Available data:
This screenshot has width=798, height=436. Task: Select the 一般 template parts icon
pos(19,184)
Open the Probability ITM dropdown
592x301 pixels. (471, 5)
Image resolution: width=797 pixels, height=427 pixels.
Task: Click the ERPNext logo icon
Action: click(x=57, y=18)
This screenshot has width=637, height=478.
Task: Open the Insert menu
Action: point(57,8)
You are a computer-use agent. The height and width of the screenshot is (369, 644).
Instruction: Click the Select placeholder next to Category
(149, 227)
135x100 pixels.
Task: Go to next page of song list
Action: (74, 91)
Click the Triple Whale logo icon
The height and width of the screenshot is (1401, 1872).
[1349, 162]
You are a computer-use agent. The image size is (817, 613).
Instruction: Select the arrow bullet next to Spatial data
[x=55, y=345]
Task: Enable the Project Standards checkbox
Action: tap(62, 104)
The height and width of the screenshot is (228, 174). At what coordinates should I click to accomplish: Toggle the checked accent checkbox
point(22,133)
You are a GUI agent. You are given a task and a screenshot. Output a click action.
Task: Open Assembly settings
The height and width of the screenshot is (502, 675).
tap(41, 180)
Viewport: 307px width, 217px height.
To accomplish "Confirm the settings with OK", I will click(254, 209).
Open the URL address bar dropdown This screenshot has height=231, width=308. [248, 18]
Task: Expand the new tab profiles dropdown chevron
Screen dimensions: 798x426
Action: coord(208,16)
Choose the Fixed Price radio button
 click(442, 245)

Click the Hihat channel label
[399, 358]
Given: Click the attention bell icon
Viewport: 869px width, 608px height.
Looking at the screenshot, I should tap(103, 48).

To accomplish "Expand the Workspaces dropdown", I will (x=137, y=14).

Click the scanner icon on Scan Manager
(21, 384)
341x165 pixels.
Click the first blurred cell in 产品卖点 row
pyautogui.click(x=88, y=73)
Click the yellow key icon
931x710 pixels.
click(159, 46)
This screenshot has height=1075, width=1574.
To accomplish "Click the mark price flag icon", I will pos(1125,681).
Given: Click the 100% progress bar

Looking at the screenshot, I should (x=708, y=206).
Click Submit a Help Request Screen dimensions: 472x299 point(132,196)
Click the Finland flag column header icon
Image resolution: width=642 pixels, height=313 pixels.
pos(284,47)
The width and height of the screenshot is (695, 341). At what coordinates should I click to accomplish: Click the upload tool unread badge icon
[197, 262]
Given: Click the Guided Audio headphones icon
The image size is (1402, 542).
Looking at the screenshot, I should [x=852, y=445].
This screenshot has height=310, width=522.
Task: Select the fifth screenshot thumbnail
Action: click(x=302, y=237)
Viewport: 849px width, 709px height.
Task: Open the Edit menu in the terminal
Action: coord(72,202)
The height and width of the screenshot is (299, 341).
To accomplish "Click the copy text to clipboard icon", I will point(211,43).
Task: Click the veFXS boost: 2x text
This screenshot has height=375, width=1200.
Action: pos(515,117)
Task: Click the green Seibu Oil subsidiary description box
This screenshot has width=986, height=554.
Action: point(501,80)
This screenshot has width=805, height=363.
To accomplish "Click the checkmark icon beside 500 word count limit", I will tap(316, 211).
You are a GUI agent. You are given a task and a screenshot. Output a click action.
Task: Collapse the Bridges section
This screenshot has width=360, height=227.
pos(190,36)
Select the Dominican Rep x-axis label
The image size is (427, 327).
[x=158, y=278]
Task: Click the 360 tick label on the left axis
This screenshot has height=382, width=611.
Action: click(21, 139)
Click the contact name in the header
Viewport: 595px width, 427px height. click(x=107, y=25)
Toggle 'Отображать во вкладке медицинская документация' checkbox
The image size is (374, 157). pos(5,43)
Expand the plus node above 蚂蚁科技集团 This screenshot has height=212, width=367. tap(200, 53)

Your goal: Repeat each entry exactly as it was given.

Answer to this problem:
This screenshot has width=798, height=436. Task: Select the 一般 template parts icon
pos(19,184)
Open the Probability ITM dropdown
592x301 pixels. (471, 5)
Image resolution: width=797 pixels, height=427 pixels.
Task: Click the ERPNext logo icon
Action: click(x=57, y=18)
This screenshot has width=637, height=478.
Task: Open the Insert menu
Action: point(57,8)
You are a computer-use agent. The height and width of the screenshot is (369, 644).
Instruction: Click the Select placeholder next to Category
(149, 227)
135x100 pixels.
Task: Go to next page of song list
Action: (74, 91)
Click the Triple Whale logo icon
The height and width of the screenshot is (1401, 1872).
[1349, 162]
You are a computer-use agent. The image size is (817, 613).
Instruction: Select the arrow bullet next to Spatial data
[x=55, y=345]
Task: Enable the Project Standards checkbox
Action: tap(62, 104)
The height and width of the screenshot is (228, 174). At what coordinates should I click to accomplish: Toggle the checked accent checkbox
point(22,133)
You are a GUI agent. You are given a task and a screenshot. Output a click action.
Task: Open Assembly settings
The height and width of the screenshot is (502, 675).
tap(41, 180)
Viewport: 307px width, 217px height.
To accomplish "Confirm the settings with OK", I will click(254, 209).
Open the URL address bar dropdown This screenshot has height=231, width=308. [248, 18]
Task: Expand the new tab profiles dropdown chevron
Screen dimensions: 798x426
Action: coord(208,16)
Choose the Fixed Price radio button
 click(442, 245)

Click the Hihat channel label
[399, 358]
Given: Click the attention bell icon
Viewport: 869px width, 608px height.
Looking at the screenshot, I should tap(103, 48).

To accomplish "Expand the Workspaces dropdown", I will (x=137, y=14).

Click the scanner icon on Scan Manager
(21, 384)
341x165 pixels.
Click the first blurred cell in 产品卖点 row
pyautogui.click(x=88, y=73)
Click the yellow key icon
931x710 pixels.
click(159, 46)
This screenshot has height=1075, width=1574.
To accomplish "Click the mark price flag icon", I will pos(1125,681).
Given: Click the 100% progress bar

Looking at the screenshot, I should (x=708, y=206).
Click Submit a Help Request Screen dimensions: 472x299 point(132,196)
Click the Finland flag column header icon
Image resolution: width=642 pixels, height=313 pixels.
pos(284,47)
The width and height of the screenshot is (695, 341). At what coordinates should I click to accomplish: Click the upload tool unread badge icon
[197, 262]
Given: Click the Guided Audio headphones icon
The image size is (1402, 542).
Looking at the screenshot, I should [x=852, y=445].
This screenshot has height=310, width=522.
Task: Select the fifth screenshot thumbnail
Action: click(x=302, y=237)
Viewport: 849px width, 709px height.
Task: Open the Edit menu in the terminal
Action: coord(72,202)
The height and width of the screenshot is (299, 341).
To accomplish "Click the copy text to clipboard icon", I will point(211,43).
Task: Click the veFXS boost: 2x text
This screenshot has height=375, width=1200.
Action: pos(515,117)
Task: Click the green Seibu Oil subsidiary description box
This screenshot has width=986, height=554.
Action: point(501,80)
This screenshot has width=805, height=363.
To accomplish "Click the checkmark icon beside 500 word count limit", I will tap(316, 211).
You are a GUI agent. You are given a task and a screenshot. Output a click action.
Task: Collapse the Bridges section
This screenshot has width=360, height=227.
pos(190,36)
Select the Dominican Rep x-axis label
The image size is (427, 327).
[x=158, y=278]
Task: Click the 360 tick label on the left axis
This screenshot has height=382, width=611.
Action: click(21, 139)
Click the contact name in the header
Viewport: 595px width, 427px height. click(x=107, y=25)
Toggle 'Отображать во вкладке медицинская документация' checkbox
The image size is (374, 157). pos(5,43)
Expand the plus node above 蚂蚁科技集团 This screenshot has height=212, width=367. tap(200, 53)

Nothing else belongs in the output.